Begin

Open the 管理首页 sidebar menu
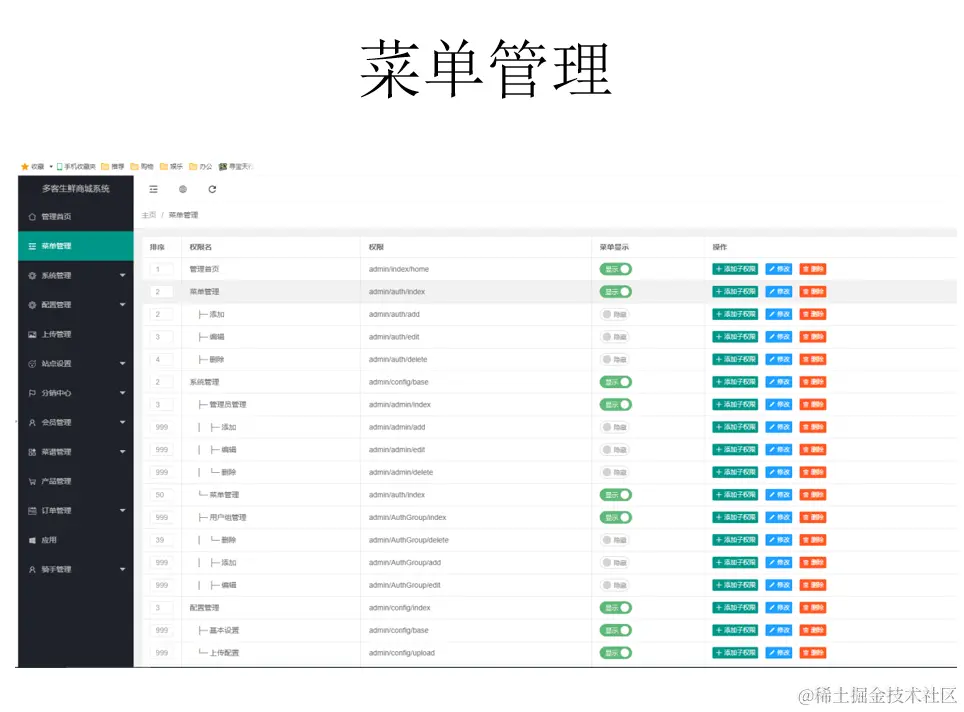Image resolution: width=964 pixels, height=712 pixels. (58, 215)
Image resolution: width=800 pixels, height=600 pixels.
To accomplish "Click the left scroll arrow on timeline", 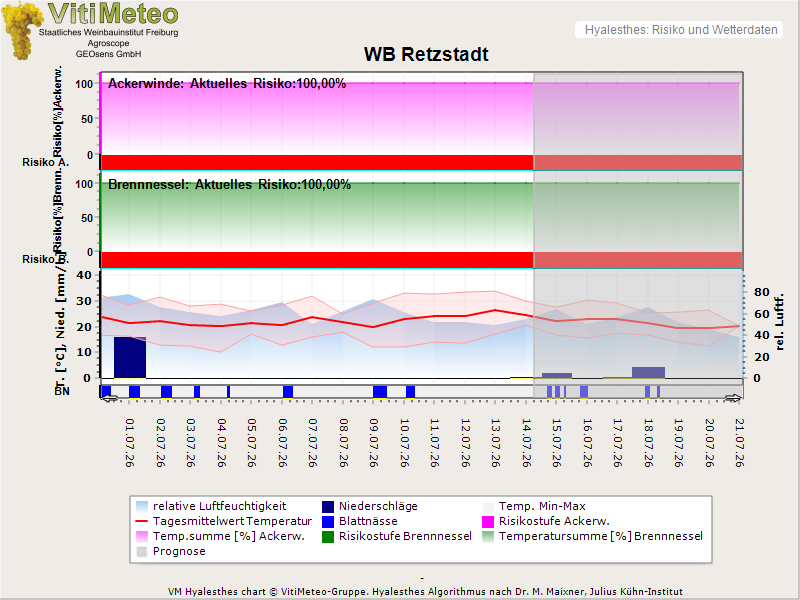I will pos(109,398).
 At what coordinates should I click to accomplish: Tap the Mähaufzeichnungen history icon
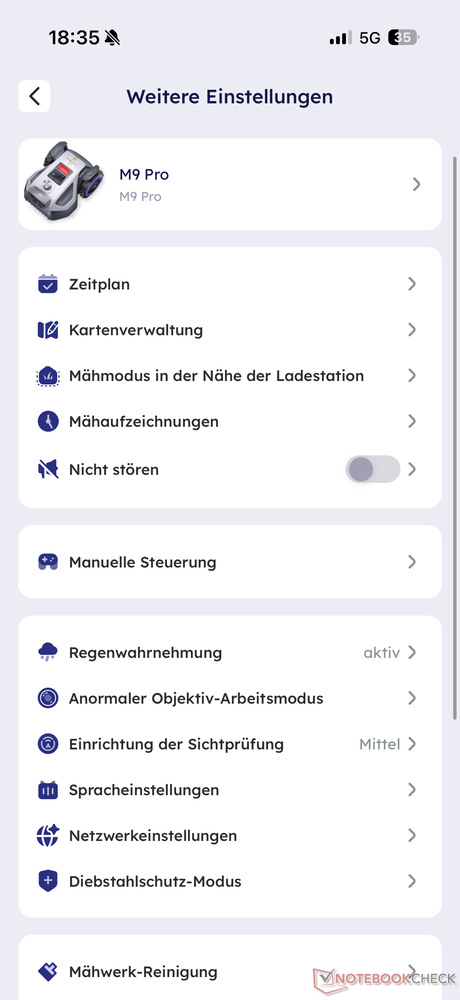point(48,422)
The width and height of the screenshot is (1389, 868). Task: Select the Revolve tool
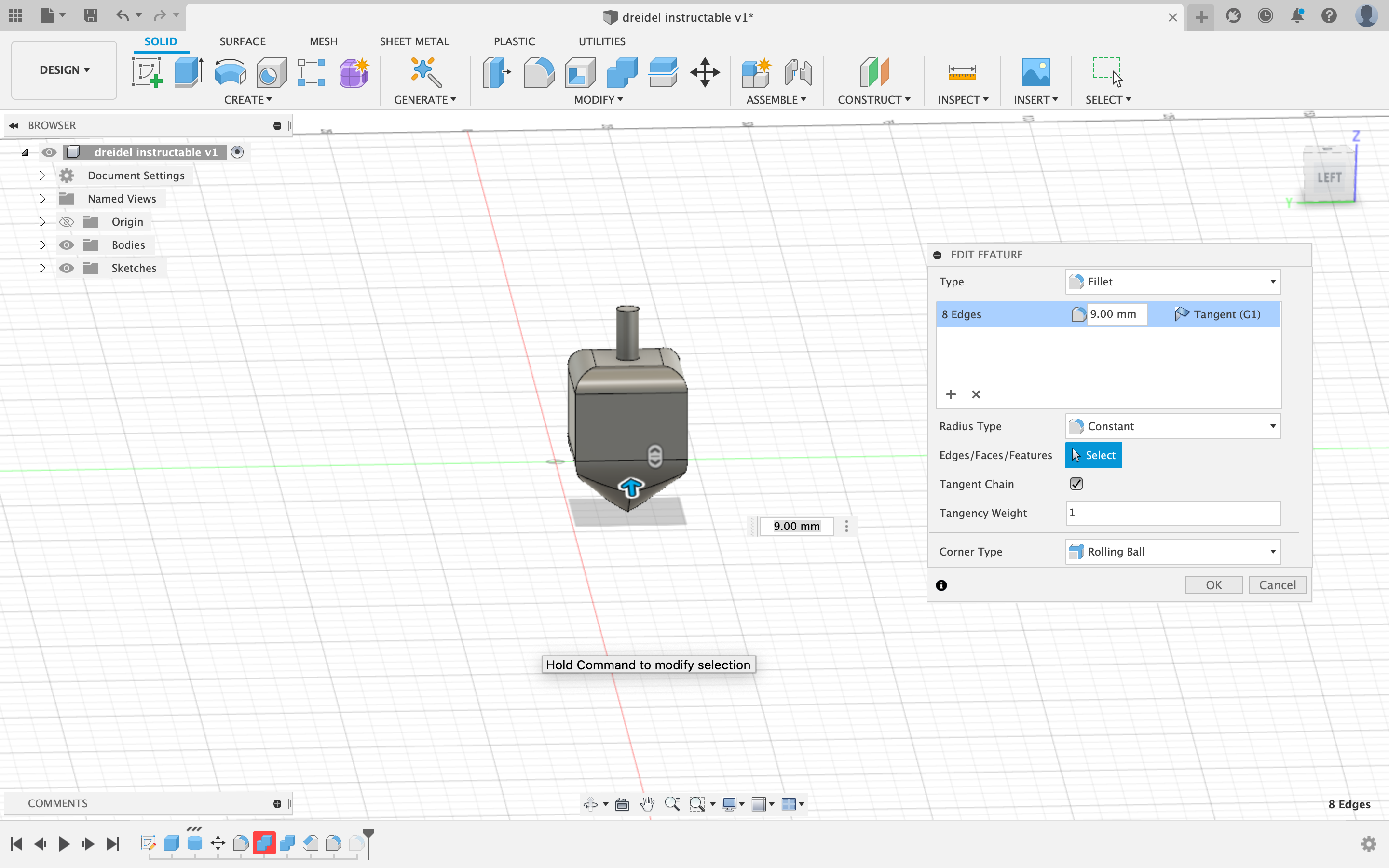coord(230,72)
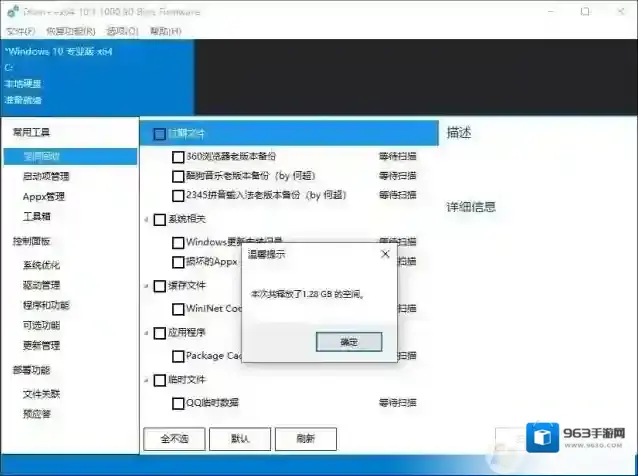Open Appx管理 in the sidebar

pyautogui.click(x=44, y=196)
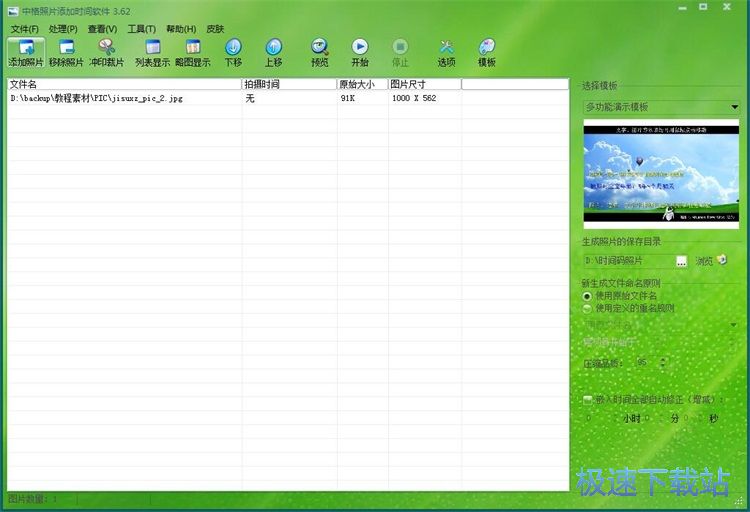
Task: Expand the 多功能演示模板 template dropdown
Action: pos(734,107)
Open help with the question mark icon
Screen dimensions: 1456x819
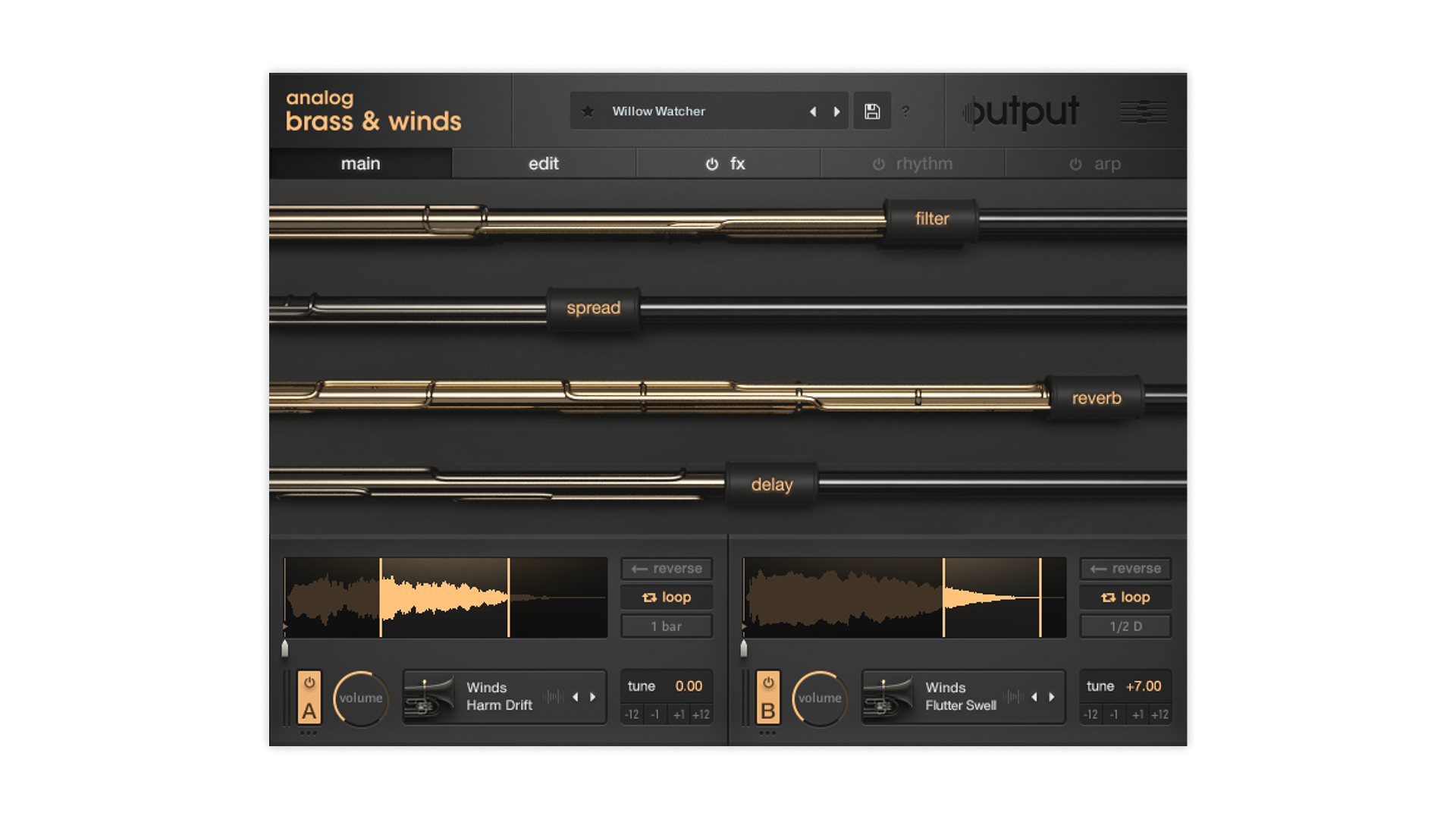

End

Reproduce the rows from the line with "Open help with the question mark icon" through the end of the rows, leaving the pictures out.

Open help with the question mark icon
Screen dimensions: 1456x819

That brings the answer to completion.